_Description of the task_. Your answer should be every line below that includes the word "computer".

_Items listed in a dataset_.
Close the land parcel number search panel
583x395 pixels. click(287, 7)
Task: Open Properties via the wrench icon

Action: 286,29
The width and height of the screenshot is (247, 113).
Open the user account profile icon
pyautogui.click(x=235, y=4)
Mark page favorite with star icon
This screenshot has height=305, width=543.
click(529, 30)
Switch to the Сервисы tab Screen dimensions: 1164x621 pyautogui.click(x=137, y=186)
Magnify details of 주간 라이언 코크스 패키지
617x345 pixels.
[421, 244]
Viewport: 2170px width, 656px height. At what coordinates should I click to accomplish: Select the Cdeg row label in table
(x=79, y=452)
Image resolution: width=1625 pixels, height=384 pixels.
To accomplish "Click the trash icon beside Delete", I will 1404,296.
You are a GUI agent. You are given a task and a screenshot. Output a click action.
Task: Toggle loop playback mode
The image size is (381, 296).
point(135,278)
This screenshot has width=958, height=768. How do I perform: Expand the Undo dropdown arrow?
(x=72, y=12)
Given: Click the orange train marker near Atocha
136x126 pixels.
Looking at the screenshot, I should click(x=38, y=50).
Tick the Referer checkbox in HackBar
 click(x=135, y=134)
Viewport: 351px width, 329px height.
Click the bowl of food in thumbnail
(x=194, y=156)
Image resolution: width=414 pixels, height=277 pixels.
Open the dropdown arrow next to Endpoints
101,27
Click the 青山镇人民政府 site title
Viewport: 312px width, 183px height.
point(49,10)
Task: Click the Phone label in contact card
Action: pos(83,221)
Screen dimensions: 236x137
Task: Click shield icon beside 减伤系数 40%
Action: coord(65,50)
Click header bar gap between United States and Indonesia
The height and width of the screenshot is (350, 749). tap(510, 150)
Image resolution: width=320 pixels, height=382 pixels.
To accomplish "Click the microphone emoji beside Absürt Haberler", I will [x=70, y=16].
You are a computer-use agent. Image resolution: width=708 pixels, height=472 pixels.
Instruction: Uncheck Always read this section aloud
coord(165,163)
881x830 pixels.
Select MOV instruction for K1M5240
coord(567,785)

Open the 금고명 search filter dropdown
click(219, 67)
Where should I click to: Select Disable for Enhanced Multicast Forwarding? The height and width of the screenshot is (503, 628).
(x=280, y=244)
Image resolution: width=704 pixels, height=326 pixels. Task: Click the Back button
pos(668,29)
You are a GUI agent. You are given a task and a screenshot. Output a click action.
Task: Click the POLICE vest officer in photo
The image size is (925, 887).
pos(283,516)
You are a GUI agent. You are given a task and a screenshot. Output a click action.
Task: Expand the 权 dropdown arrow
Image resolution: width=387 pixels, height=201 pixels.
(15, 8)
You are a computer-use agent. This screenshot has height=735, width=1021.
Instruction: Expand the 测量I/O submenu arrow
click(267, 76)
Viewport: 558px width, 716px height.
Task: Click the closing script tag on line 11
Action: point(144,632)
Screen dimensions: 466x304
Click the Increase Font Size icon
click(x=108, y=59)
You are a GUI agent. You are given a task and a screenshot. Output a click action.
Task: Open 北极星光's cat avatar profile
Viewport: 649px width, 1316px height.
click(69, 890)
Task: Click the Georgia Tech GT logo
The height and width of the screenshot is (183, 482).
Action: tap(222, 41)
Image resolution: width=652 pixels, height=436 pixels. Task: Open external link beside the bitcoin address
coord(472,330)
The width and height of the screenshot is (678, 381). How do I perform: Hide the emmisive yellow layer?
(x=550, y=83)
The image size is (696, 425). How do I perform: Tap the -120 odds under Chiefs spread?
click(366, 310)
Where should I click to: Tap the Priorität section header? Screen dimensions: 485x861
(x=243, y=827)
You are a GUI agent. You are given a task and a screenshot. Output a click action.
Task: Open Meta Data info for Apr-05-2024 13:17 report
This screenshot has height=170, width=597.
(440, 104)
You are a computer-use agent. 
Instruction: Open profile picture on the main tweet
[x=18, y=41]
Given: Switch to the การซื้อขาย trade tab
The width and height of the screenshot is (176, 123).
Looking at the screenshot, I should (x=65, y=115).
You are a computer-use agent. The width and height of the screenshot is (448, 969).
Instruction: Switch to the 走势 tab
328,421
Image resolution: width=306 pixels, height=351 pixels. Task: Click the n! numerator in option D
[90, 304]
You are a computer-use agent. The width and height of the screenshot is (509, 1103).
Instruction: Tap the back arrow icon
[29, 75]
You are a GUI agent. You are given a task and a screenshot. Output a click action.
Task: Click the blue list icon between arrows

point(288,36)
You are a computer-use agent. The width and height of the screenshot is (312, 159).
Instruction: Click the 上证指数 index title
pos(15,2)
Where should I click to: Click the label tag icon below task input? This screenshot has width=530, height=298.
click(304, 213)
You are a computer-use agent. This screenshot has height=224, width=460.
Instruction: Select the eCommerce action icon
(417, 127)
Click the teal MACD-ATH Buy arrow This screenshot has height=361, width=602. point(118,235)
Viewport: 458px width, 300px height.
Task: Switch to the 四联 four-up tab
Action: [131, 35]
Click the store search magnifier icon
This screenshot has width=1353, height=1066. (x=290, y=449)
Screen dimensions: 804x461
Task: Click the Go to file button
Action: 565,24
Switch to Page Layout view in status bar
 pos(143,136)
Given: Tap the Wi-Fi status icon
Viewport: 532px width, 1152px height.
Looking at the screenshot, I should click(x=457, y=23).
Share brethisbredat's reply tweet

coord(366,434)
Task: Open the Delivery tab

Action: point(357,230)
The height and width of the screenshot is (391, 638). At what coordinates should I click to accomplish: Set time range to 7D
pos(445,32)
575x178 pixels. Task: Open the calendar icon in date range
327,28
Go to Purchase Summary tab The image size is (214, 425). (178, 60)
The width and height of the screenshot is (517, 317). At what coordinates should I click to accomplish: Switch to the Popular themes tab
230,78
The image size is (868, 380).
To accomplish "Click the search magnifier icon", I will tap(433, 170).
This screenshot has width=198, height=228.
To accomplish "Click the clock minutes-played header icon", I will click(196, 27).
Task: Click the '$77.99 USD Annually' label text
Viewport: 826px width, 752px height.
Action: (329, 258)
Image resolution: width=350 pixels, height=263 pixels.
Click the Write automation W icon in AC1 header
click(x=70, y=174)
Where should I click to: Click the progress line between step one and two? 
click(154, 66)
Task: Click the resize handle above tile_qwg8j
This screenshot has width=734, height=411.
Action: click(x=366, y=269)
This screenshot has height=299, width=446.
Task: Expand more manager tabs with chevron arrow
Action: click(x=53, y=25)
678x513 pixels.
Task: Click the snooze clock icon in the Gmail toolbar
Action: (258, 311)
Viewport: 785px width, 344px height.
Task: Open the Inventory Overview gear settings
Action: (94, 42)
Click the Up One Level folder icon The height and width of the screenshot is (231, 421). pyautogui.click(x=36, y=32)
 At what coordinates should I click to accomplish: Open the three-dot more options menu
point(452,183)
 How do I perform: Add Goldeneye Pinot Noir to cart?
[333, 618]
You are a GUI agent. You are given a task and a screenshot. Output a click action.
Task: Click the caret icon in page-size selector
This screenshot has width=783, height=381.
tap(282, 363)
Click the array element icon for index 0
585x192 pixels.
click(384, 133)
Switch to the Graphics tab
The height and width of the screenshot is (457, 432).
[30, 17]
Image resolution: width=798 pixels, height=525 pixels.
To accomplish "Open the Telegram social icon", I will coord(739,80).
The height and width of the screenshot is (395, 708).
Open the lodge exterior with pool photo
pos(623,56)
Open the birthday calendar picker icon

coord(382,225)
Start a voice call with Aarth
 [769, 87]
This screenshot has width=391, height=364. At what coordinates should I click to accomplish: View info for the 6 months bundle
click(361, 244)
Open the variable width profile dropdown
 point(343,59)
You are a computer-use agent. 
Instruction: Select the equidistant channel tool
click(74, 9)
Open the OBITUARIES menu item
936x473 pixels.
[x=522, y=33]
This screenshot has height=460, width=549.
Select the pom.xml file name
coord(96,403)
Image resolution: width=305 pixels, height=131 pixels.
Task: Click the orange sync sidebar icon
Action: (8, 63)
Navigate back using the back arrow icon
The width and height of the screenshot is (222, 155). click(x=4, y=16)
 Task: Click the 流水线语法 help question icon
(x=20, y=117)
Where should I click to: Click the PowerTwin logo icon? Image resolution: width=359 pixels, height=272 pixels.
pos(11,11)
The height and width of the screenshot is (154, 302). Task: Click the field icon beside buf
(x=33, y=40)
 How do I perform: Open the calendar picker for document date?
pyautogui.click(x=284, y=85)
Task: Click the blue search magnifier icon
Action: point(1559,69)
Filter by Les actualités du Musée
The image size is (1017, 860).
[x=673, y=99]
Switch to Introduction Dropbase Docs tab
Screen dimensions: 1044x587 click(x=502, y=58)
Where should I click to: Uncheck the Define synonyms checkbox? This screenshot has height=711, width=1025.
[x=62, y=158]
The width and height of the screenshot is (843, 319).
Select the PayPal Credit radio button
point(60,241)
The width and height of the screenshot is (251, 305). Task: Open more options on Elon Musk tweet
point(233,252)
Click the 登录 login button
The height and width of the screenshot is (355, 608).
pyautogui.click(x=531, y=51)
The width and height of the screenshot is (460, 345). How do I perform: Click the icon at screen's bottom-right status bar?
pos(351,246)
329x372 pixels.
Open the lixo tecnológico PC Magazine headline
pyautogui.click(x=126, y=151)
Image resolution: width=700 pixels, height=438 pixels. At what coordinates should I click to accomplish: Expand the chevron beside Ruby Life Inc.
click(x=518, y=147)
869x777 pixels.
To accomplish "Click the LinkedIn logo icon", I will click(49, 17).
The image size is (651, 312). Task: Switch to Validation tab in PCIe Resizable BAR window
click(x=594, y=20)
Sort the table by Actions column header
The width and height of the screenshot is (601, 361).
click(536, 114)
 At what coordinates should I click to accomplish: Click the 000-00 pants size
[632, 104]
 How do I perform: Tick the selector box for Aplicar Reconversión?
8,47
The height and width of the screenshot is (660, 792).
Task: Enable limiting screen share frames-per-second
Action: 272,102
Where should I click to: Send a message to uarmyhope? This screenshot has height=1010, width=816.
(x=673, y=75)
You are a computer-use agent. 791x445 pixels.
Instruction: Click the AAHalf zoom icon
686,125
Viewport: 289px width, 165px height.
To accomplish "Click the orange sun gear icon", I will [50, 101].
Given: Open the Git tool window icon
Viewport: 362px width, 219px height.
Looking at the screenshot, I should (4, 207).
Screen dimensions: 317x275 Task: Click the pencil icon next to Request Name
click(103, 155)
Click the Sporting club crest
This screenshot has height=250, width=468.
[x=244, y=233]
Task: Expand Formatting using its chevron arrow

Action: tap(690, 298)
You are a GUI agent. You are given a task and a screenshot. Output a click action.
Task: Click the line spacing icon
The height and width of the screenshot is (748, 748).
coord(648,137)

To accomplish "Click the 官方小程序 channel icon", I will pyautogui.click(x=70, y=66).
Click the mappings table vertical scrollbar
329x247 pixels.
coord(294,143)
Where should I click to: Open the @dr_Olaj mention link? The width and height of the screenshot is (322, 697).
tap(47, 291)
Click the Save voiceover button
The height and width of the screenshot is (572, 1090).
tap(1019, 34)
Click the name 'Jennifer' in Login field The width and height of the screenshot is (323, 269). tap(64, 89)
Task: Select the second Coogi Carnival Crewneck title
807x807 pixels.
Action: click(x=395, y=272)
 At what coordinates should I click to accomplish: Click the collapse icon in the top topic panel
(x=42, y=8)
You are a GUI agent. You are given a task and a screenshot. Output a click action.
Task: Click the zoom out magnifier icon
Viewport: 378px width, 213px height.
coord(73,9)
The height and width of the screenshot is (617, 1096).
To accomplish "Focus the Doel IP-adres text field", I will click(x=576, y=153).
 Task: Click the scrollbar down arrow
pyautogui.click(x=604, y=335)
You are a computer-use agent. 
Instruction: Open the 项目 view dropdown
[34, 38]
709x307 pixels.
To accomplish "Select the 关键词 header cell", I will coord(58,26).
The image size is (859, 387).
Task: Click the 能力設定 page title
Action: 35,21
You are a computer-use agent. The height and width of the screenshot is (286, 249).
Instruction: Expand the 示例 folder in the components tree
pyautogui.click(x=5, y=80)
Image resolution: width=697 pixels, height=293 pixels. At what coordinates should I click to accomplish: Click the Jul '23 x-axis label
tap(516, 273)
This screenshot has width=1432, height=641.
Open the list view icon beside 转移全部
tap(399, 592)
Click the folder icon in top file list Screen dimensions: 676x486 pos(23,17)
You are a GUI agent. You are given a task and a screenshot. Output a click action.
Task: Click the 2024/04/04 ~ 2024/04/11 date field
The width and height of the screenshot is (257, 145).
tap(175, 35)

_Exercise solution_.
You are a computer-use agent. Image resolution: width=708 pixels, height=472 pixels.
You are a computer-use agent. This screenshot has height=735, width=1021.
You are a computer-use agent. 
You are a computer-use agent. The width and height of the screenshot is (448, 969).
You are a computer-use agent. The width and height of the screenshot is (509, 1103).
You are a computer-use agent. The width and height of the screenshot is (312, 159).
You are a computer-use agent. This screenshot has height=224, width=460.
You are a computer-use agent. 
You are a computer-use agent. 791x445 pixels.
You are a computer-use agent. 
You are a computer-use agent. The height and width of the screenshot is (286, 249).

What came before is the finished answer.